Wright v City of Lawrence (21 Mass App Ct 343, 486 NE2d 1151 [1985]), upon which the Board relies, is readily distinguishable. The court in Wright dismissed a suit for a declaratory judgment challenging a recording ban due to the inadequacy of the record, the imprecision of the plaintiffs Open Meetings Law claims, and the plaintiffs misguided attempts therein to frame the issue of the city council’s prohibition on videotaping as one of constitutional dimension. We agree that the First Amendment of the United States Constitution does not guarantee the right to videotape governmental meetings (see Whiteland Woods, L.P. v Township of W. Whiteland, 193 F3d 177 [3d Cir 1999]; Johnson v Adams, 629 F Supp 1563 [US Dist Ct, ED Tex 1986]).
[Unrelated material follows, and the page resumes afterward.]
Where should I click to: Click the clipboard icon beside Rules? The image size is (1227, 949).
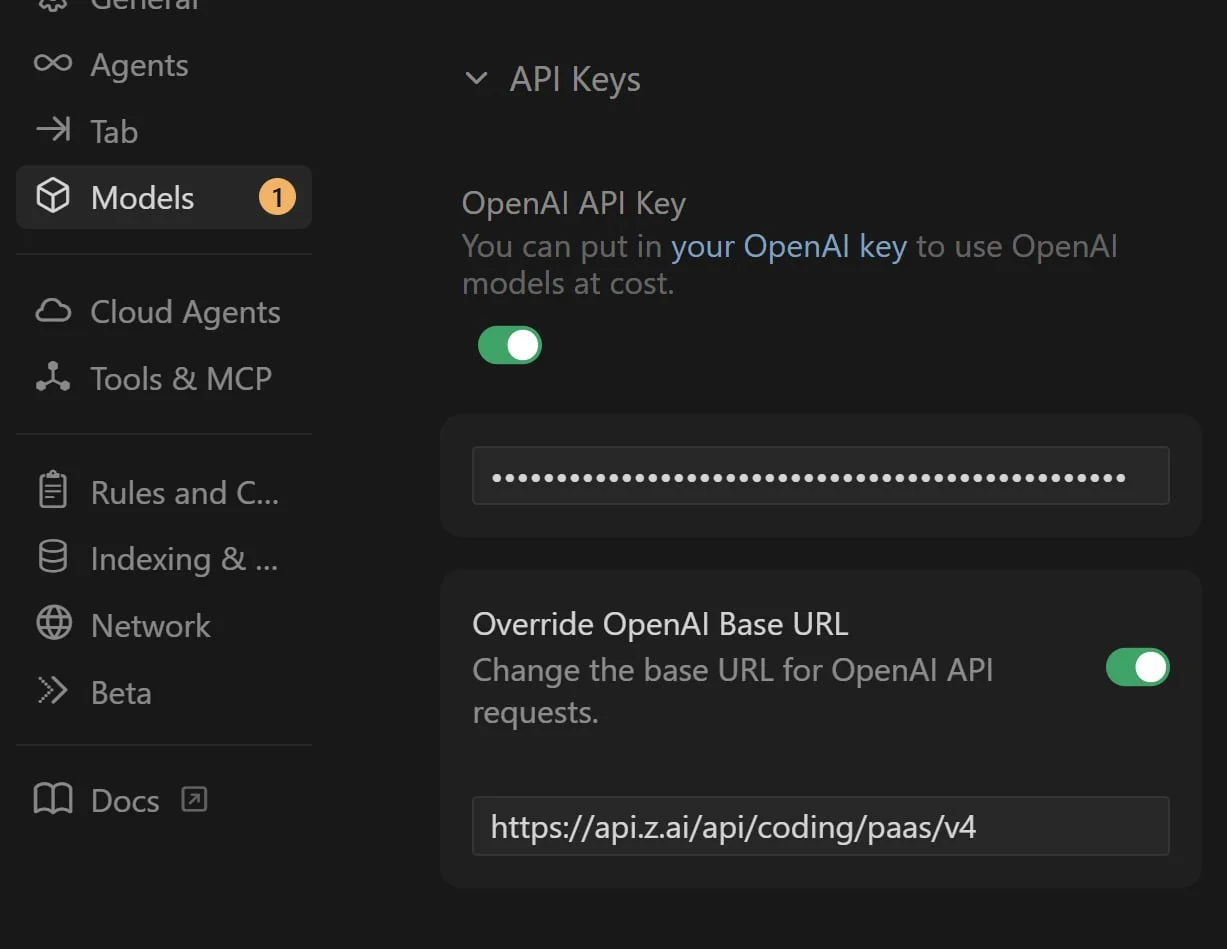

However, Wright does not support the Board’s argument herein, as Wright did not decide the Open Meetings Law issue on the merits. Significantly, however, Wright posited that “There may come a time when sound cameras will be so thoroughly accepted, and any idea that they could distort or prejudice deliberation or offend decorum so anachronistic, that to bar them would seem the equivalent of prohibiting pencil and paper” (21 Mass App Ct at 347, 486 NE2d at 1153-1154). The Wright court rejected the notion that video cameras had achieved such ubiquity in 1985. Today, 17 years later, C-Span and C-Span 2 broadcast from the Capitol, and local government meetings are routinely aired on public access cable television. While video cameras may not yet have achieved parity with pen and paper at the local level, we discern no legitimate reason to prohibit them from public meeting rooms of school boards.*
*92This is not to say that the Board lacks any authority to regulate the use of cameras at its meetings. It certainly has the authority to impose reasonable regulations upon the public’s use of video cameras at its public meetings so as to ensure that cameras do not genuinely interfere with the work at hand. What the Board may not do, is prohibit the use of cameras outright, as the 2000 Resolution has effectively done. Accordingly, the judgment is reversed insofar as appealed from, the petition is granted, and the resolution is annulled.
The Board’s remaining contentions are without merit.
The Board’s citation to Combined Communications Corp. v Finesilver (672 F2d 818 [10th Cir 1982]) is also unavailing as that case dealt with a *92rule barring media coverage of judicial proceedings that were subject to non-televised press coverage.